About Me

My photo
Welcome to Livewrite2teach! This blog focuses on living well and learning. We are all students and teachers depending on the moment and audience. Let's look at education through that lens and navigate the muddy waters together

Sunday, August 31, 2014

Foreign Language Teachers Can Help Us Rock Achievement with Our ELL's

Public education faces many 21st century challenges. As the demographics of the United States changes, our approaches in education must adjust. The number of English language learners (ELL) enrolled in public schools nearly doubled from the year 1998 to 2009. Sadly, there is a significant achievement gap between ELL’s and their native English-speaking counterparts. Also alarming is the lack of training that teachers receive entering the workforce on how to teach ELL’s. When it comes to reading intervention, teaching ELL’s can be especially tricky. This is why a multifaceted approach is needed when it come to Response to Intervention (RTI) for ELL students.

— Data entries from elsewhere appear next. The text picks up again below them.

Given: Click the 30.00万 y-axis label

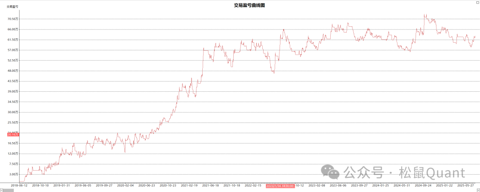Looking at the screenshot, I should (12, 112).
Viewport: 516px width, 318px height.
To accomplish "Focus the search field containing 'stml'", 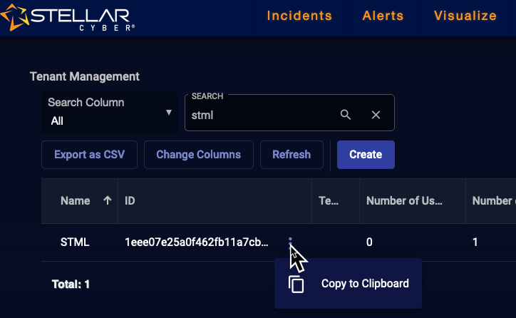I will pos(260,115).
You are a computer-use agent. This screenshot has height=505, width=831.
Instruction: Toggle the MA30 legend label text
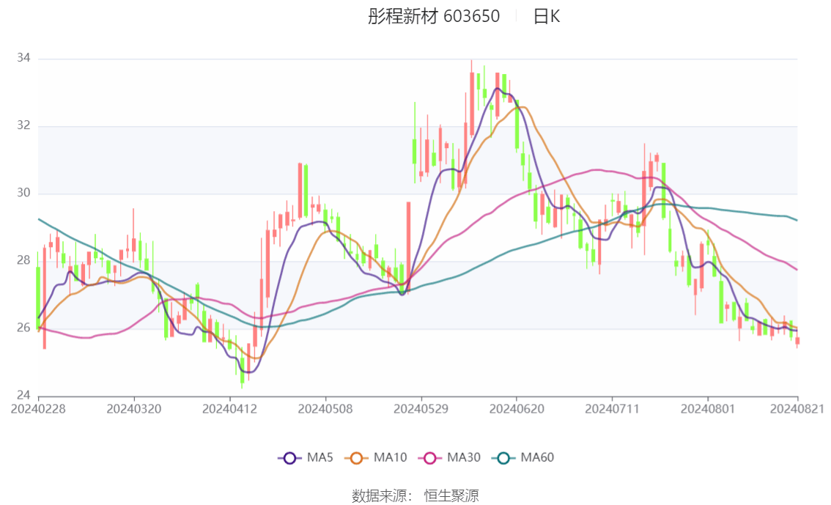(464, 458)
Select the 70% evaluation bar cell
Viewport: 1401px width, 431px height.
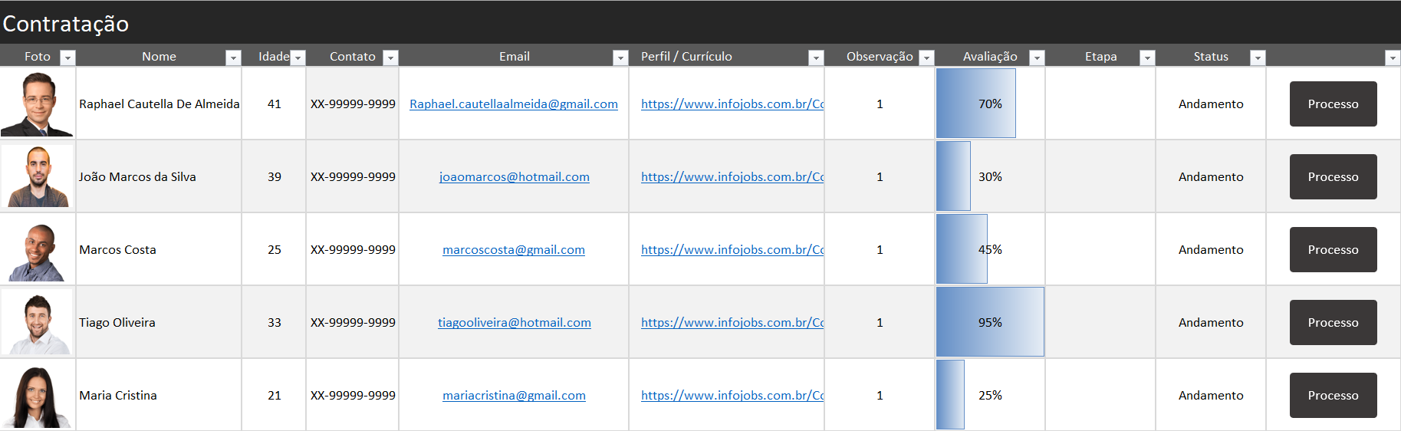click(990, 104)
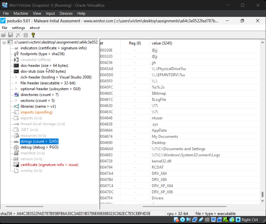
Task: Click the USB devices icon in VirtualBox status bar
Action: [x=201, y=220]
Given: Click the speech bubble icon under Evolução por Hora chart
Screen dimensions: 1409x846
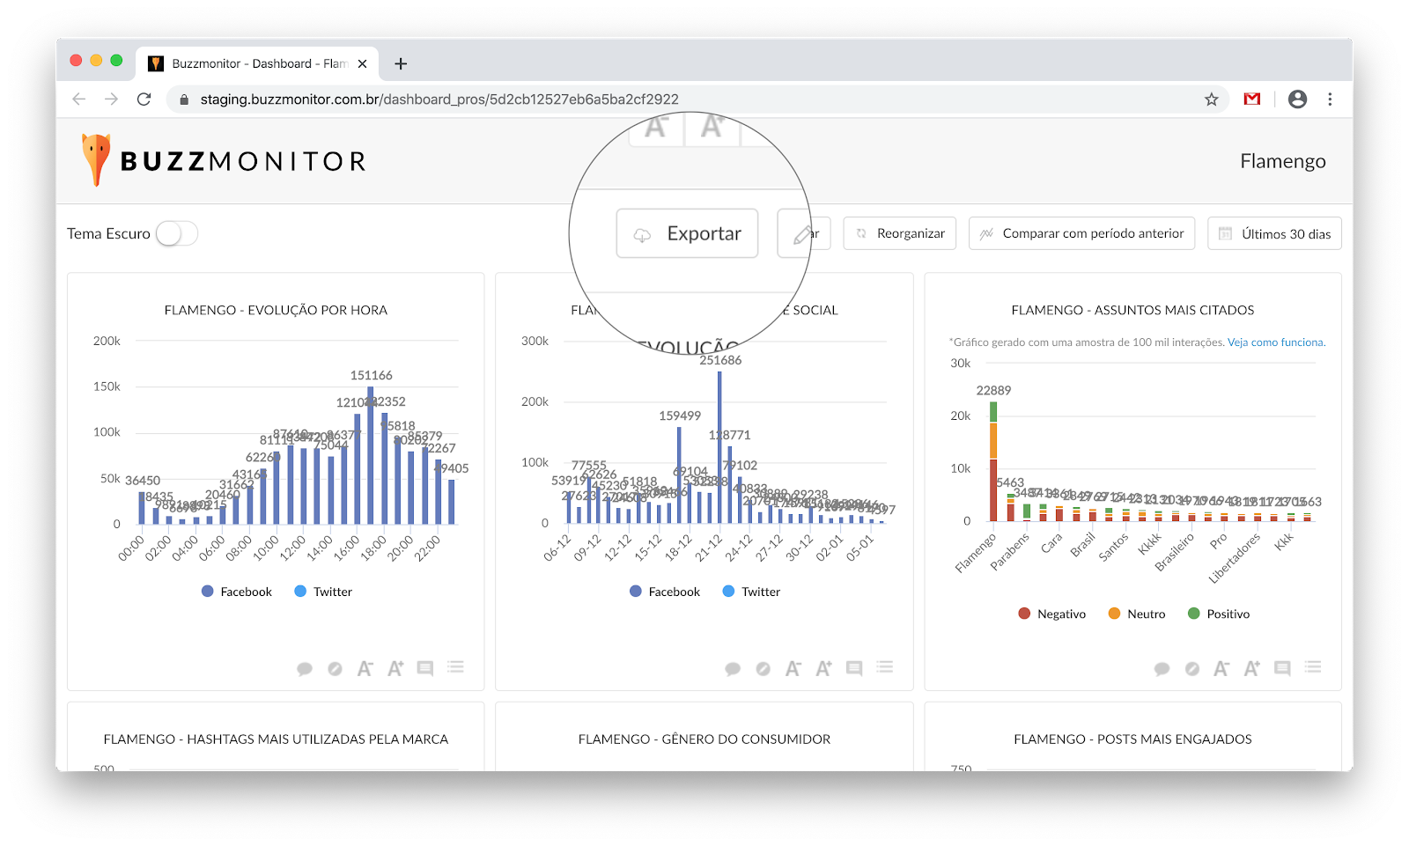Looking at the screenshot, I should (x=305, y=669).
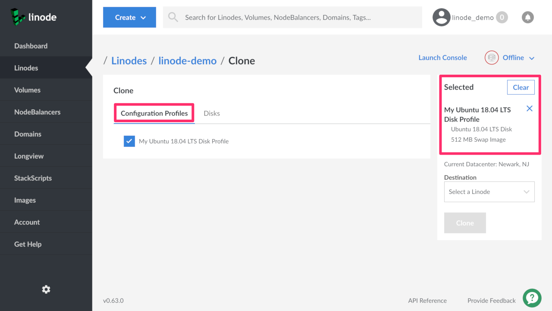Click the Offline status indicator icon

[x=491, y=57]
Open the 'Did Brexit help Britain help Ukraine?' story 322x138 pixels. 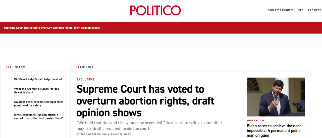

One huge challenge in RTI for ELL students is that many teachers of ELL’s (at least at the secondary level) are themselves not bi-lingual (in the student’s native language). Depending on the program ELL’s are receiving determines whether they are receiving bilingual instruction. This can really pose a problem when pre-assessing students since much of what we learn about students is done through formative assessments with oral language. Research suggests that reading deficiency can exist with our ELL students for different reasons. For example, a student might have adequate literacy skills in their first language but need help translating those skills into their second language. Another student might have inadequate literacy skills in their first language and English because of lack of experience in school (some of our students coming from South America may have never been enrolled in a formal school until they get to this country). And finally, there are the students who have poor literacy in both their first language and English, even after reading intervention instruction – perhaps these are our true learning-disabled children.
            
What is needed to address RTI with our ELL population is training our Spanish-speaking teachers how to pre-assess and deliver intervention. In Maryland, 50% of our ELL’s come from homes where Spanish is the spoken language and 8% come from French speaking homes. Middle schools have an in house secret weapon to aid in RTI, which is their foreign language teacher. Many foreign language teachers are fluent in both Spanish and French. They also have a deep knowledge of those languages on a linguistic level and can help a reading intervention teacher determine the level of basic literacy an ELL has in their first language. A foreign language teacher could also help in the screening process to determine if a reading deficit exists because of a learning disability (if they had the proper training). Using our foreign language teachers as resources in RTI also helps them out as well, since their classes and positions are often first on the chopping blocks when funds are cut.

            
But the great irony in reading intervention and ELL’s is highlighted in a study that appeared in Developmental Psychology, Volume 39 (2003). Nonie Lesaux worked closely with a school system in Vancouver, Canada to study 1000 students. She created a highly specialized curriculum that was rooted in phonics and used small group instruction. They collected more than average data (true RTI) and found that by second grade (the study began in kindergarten), the ELL students out performed their native English-speaking counterparts. In conclusion, bilingualism seemed to give the ELL students a leg up in acquisition of literacy. So if we could truly unlock the root of the problem in reading intervention for our ELL’s, then we could deliver the proper intervention and accelerate them through thus closing the achievement gap. Perhaps we should look at our influx of ELL’s as something of a possible achievement windfall if we can unlock our students at the primary level. If Lesaux’s study is true then small group instruction and individualized learning plans are particularly important at the primary elementary level. And of course everything we already know about intervention is that early is best. Additionally let’s be smart with our teacher talent and work in partnership with foreign language and language arts departments.